By then my ears felt more than hot, they felt painfully engorged. “Let’s find the dog,” I said. “Let’s bring the dog to bed.”
“No dog. I think she is sleeping with my mother. Just come to bed.”
My screen, half Tzvi-corresponded, fell darkly asleep again; I tapped it to bring it back to life. “Please let’s bring the dog,” I almost begged, seeing again an image not of the simulacrum in front of me, but of the simulacrum as she had been earlier, entangled in bed with me.
“You’ll stay with me tomorrow?” she pleaded.

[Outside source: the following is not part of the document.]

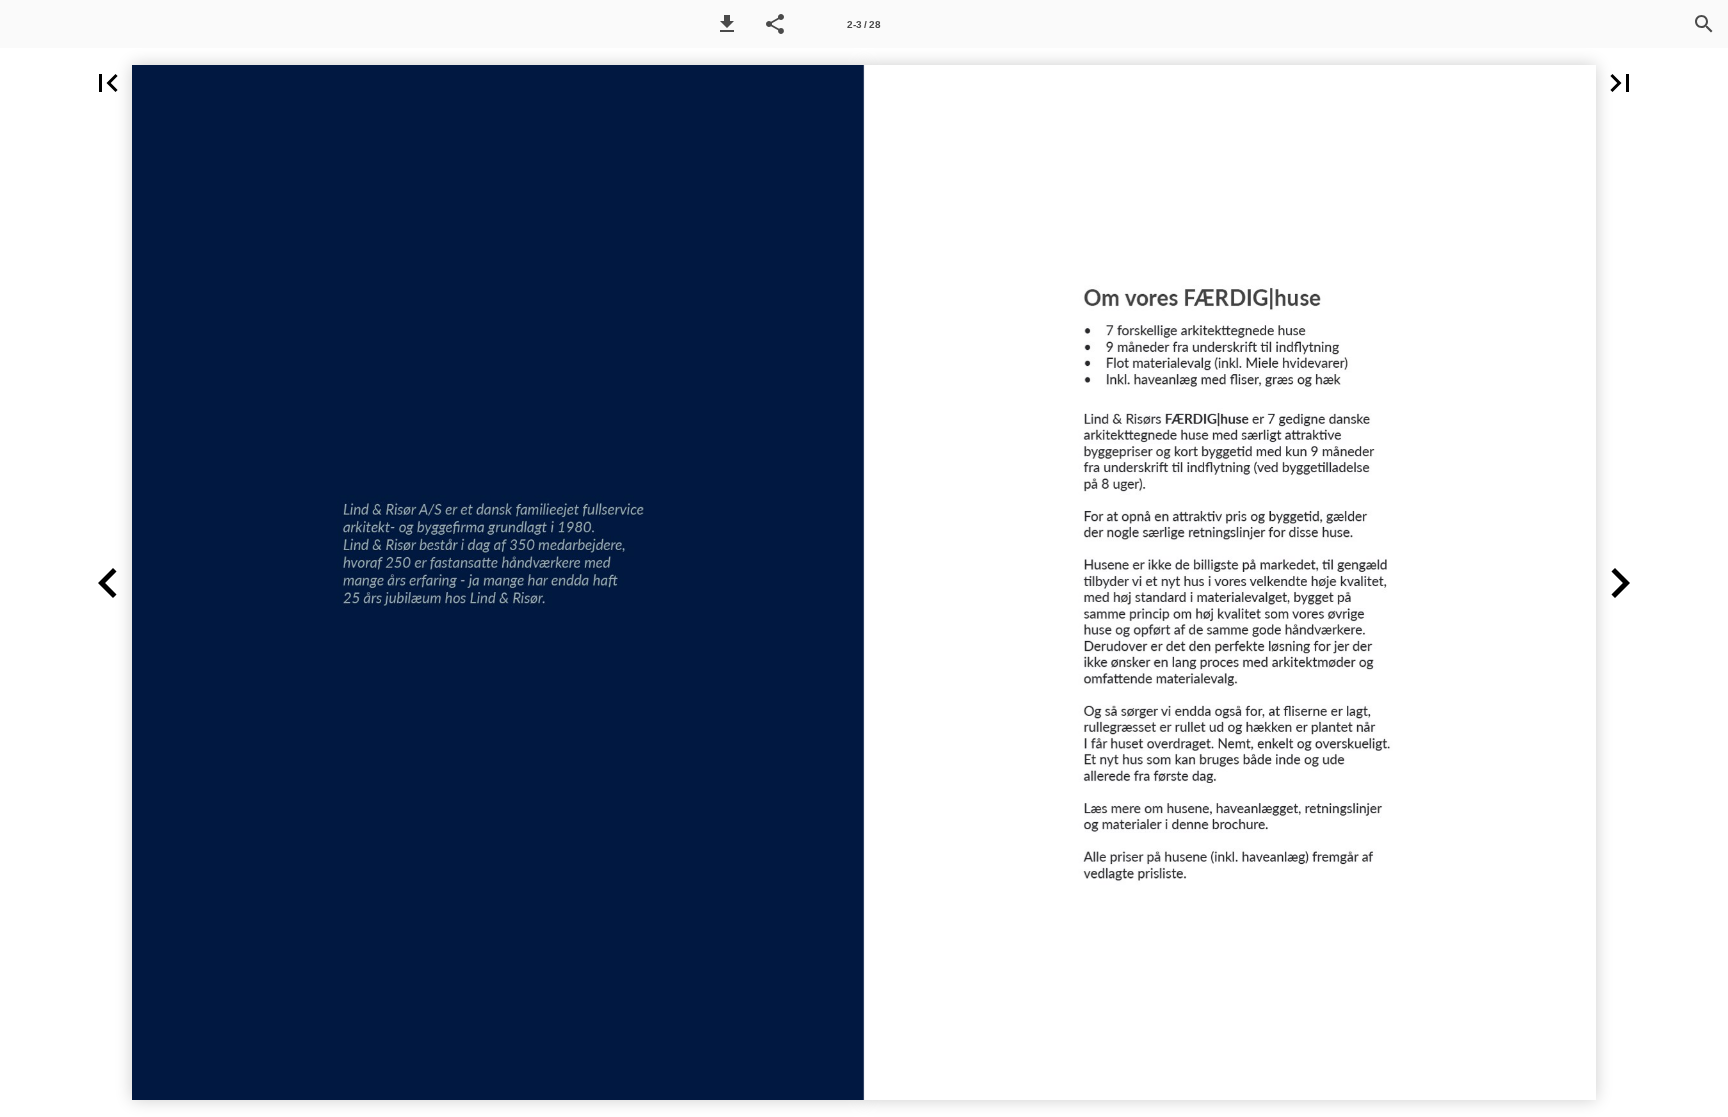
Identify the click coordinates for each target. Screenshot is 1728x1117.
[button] (727, 24)
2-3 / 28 (864, 24)
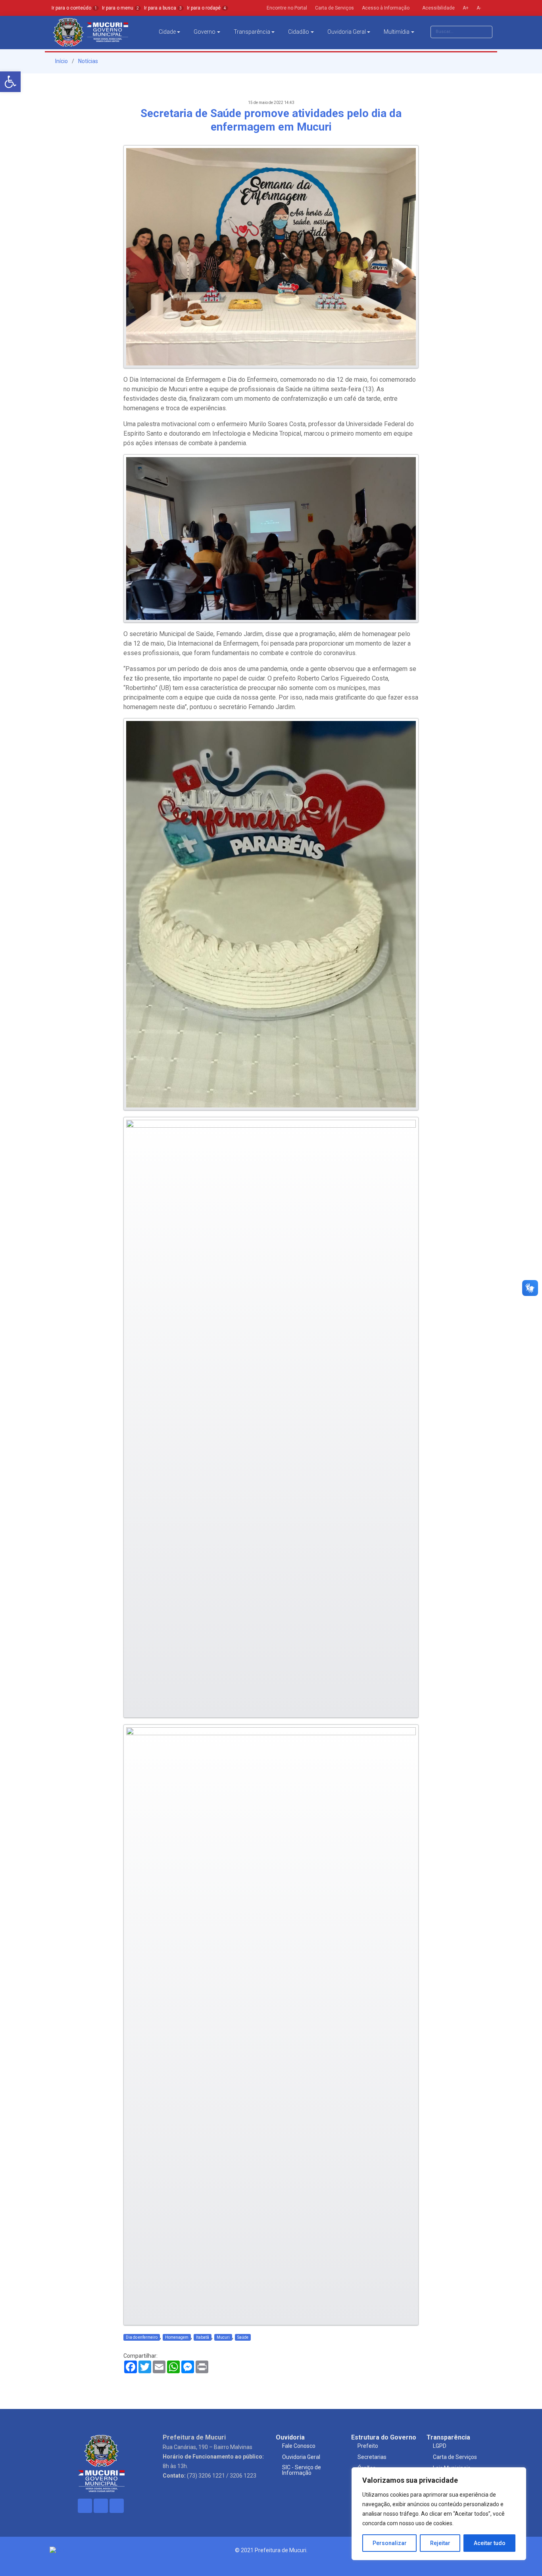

It would be ridiculously unwise of me, I conceded to myself, to try to continue my conversation with Tzvi under the simulacrum’s surveillance. “I’ll stay with you tomorrow,” I said, “if you let the dog sleep with us tonight.”
And we eventually reached just such an accord. She, Killer, slept intercalated between us. She breathed hotly on my thigh.
But don’t be distracted by my distress, by the simulacrum’s distress, or by the dog’s eventual sleeping position. The real point is that Tzvi Gal-Chen:
who had first been (to me) just an oddly appealing name
who had then become (for Rema and me) the unknowing centerpiece of the successful management of a delusional patient
who furthermore (for Rema and me) rapidly developed into a relationship touchstone
whom I’d regularly imagined taking leftovers from our refrigerator
whose research proved to be my first substantial clue regarding Rema’s disappearance
who then later materialized as Harvey’s correspondent
but who, when I sought him out myself, had tersely retreated
and who apparently no longer even numbered among the living
:yes perhaps, from certain perspectives, the real point of this entire project is that Tzvi Gal-Chen, in my proverbially darkest hour, he had, in his fashion, returned to me.